SUPPLIED INFORMATION:

------------------------------------------------------------

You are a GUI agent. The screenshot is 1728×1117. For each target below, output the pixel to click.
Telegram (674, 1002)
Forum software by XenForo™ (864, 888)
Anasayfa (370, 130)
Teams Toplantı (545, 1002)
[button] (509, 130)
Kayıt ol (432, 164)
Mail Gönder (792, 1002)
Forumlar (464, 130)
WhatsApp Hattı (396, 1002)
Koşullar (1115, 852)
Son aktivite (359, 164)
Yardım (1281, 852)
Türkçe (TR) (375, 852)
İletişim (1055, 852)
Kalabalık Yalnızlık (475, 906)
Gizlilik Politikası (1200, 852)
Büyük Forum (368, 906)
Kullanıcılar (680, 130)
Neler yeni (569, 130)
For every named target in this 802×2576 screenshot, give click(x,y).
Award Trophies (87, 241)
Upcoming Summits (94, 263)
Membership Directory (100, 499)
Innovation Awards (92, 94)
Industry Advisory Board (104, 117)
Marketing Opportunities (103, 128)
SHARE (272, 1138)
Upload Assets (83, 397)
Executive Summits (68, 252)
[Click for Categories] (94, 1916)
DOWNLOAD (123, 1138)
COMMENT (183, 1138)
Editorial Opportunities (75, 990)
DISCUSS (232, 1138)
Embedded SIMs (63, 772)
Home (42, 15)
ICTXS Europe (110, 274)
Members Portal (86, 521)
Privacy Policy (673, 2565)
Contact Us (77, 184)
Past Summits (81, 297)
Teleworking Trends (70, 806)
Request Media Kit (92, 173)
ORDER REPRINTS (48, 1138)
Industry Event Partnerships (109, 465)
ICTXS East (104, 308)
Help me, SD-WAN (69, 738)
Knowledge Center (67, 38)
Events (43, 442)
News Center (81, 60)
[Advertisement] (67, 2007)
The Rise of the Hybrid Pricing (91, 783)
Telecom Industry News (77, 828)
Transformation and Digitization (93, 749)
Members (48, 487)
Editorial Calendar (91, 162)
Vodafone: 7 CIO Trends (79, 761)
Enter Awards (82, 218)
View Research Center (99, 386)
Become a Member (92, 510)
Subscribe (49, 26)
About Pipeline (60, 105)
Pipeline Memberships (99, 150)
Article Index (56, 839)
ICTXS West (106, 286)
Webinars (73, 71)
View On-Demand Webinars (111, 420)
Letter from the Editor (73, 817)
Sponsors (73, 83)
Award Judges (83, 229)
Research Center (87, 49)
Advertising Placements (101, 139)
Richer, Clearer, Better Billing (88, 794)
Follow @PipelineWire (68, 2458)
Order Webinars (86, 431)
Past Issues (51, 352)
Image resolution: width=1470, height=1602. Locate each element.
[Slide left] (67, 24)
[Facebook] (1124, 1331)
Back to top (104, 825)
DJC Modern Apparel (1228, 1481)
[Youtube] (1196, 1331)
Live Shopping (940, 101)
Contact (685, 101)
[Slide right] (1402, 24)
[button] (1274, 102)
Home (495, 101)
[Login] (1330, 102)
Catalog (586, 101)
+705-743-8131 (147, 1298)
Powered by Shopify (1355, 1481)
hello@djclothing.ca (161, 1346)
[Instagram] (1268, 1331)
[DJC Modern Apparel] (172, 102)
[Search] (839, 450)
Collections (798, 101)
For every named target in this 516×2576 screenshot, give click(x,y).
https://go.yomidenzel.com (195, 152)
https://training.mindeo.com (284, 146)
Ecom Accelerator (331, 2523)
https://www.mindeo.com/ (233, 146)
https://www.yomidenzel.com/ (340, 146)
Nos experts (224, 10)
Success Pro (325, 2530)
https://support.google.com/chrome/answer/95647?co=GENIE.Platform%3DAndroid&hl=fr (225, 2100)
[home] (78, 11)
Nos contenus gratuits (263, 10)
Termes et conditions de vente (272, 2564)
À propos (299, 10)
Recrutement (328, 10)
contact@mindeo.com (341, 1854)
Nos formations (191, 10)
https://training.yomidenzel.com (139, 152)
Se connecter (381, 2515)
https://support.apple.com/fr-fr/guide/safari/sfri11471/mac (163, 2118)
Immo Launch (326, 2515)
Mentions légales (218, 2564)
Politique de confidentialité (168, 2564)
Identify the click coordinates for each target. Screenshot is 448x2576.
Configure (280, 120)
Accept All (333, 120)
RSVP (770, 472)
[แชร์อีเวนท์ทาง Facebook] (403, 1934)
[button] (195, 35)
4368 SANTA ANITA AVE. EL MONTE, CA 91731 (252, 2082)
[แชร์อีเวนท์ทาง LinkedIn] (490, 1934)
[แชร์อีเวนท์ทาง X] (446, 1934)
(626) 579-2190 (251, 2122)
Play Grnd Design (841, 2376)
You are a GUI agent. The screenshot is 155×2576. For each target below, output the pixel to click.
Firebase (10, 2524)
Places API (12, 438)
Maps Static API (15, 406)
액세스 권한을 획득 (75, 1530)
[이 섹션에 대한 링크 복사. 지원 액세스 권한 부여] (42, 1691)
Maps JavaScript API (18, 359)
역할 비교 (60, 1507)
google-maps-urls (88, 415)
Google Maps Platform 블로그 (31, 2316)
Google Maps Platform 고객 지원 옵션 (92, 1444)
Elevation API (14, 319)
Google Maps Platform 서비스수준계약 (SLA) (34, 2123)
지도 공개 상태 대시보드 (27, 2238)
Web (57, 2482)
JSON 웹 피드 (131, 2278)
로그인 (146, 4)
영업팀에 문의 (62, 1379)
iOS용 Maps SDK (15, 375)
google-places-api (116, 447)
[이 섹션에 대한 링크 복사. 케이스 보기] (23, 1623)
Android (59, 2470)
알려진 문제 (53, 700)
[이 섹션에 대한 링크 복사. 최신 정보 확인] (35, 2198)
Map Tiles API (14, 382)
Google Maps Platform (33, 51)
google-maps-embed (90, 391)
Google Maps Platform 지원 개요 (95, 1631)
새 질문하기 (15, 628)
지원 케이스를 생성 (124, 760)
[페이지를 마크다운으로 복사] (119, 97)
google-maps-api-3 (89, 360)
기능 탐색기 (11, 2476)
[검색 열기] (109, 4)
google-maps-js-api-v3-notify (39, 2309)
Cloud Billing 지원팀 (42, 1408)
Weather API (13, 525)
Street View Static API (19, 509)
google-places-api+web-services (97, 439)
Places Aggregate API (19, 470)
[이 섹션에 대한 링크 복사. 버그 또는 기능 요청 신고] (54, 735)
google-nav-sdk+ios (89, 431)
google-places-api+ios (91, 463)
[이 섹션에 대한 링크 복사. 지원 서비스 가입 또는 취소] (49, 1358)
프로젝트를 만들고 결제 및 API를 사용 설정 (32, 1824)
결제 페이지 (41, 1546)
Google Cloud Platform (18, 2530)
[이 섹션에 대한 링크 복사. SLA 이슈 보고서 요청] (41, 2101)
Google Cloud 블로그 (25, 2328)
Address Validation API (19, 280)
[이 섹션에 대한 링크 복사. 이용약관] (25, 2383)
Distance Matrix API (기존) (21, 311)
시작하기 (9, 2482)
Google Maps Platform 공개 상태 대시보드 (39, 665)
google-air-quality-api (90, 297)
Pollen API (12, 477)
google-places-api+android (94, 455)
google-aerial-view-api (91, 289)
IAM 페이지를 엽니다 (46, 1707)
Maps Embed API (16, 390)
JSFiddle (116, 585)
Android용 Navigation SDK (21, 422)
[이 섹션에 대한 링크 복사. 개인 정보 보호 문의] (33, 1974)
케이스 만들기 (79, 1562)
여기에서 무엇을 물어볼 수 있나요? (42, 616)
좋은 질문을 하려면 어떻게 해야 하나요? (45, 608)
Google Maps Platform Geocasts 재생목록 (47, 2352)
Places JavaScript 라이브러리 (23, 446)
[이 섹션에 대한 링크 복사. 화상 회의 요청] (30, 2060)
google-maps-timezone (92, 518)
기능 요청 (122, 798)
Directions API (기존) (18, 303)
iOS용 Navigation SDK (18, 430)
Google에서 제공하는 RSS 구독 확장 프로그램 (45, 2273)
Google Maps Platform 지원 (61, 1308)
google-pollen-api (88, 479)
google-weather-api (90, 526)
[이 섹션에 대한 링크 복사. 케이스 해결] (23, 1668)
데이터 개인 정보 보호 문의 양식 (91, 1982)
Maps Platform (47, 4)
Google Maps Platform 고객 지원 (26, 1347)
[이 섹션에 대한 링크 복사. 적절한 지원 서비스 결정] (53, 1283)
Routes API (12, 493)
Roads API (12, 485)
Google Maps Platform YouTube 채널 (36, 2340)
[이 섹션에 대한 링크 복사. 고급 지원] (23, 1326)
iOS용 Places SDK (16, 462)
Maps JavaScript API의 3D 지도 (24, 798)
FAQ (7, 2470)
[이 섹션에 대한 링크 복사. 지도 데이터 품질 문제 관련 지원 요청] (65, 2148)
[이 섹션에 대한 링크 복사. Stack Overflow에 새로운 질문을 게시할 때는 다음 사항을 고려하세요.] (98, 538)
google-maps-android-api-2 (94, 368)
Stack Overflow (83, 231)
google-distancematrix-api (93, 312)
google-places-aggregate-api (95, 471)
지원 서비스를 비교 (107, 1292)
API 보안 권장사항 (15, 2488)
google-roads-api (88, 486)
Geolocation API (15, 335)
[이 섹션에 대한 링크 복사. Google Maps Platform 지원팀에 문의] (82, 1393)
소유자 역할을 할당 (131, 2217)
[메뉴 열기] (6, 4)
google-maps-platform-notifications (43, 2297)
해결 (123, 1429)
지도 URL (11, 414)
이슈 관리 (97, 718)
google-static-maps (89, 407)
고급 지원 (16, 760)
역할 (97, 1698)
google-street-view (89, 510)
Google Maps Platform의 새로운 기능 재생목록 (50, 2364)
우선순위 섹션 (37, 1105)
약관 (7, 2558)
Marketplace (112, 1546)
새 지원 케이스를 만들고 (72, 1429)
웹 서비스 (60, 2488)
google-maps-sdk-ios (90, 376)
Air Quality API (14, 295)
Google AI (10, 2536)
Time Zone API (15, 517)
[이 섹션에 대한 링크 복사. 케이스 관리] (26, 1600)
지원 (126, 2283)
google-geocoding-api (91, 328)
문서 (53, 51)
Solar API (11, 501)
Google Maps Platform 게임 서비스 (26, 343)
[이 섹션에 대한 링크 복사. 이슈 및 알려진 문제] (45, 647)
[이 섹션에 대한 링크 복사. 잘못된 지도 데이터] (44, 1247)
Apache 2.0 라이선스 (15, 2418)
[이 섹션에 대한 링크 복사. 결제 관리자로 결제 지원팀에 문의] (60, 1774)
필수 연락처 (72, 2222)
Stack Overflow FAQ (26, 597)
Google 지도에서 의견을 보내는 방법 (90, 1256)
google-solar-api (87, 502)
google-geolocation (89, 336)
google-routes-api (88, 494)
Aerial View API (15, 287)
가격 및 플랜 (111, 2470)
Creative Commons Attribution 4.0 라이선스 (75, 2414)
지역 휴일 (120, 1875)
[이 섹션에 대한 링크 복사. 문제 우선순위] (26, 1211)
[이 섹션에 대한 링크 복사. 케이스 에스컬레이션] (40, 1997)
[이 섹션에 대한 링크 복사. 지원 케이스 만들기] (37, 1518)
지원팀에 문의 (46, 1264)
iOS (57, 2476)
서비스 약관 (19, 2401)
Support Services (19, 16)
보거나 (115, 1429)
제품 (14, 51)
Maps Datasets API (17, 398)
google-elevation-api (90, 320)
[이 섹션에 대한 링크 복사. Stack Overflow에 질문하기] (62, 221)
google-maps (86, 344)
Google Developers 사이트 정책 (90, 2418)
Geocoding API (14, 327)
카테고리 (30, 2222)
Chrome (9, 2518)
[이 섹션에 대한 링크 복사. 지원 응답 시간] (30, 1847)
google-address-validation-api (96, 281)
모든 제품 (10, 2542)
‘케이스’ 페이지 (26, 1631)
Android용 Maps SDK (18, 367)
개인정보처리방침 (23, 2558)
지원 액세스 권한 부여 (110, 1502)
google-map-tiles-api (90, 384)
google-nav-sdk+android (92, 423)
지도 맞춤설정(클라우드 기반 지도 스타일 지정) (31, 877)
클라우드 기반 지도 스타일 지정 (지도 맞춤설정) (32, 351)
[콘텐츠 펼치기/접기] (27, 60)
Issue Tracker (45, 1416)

------------------------------------------------------------

DIRECTIONS: Send back exactly the lines of the listing above starting at the one with "Members Portal (86, 521)" and ending at the one with "ICTXS West (106, 286)", inclusive, and no others.

ANSWER TO THIS PROBLEM:
Members Portal (86, 521)
Privacy Policy (673, 2565)
Contact Us (77, 184)
Past Summits (81, 297)
Teleworking Trends (70, 806)
Request Media Kit (92, 173)
ORDER REPRINTS (48, 1138)
Industry Event Partnerships (109, 465)
ICTXS East (104, 308)
Help me, SD-WAN (69, 738)
Knowledge Center (67, 38)
Events (43, 442)
News Center (81, 60)
[Advertisement] (67, 2007)
The Rise of the Hybrid Pricing (91, 783)
Telecom Industry News (77, 828)
Transformation and Digitization (93, 749)
Members (48, 487)
Editorial Calendar (91, 162)
Vodafone: 7 CIO Trends (79, 761)
Enter Awards (82, 218)
View Research Center (99, 386)
Become a Member (92, 510)
Subscribe (49, 26)
About Pipeline (60, 105)
Pipeline Memberships (99, 150)
Article Index (56, 839)
ICTXS West (106, 286)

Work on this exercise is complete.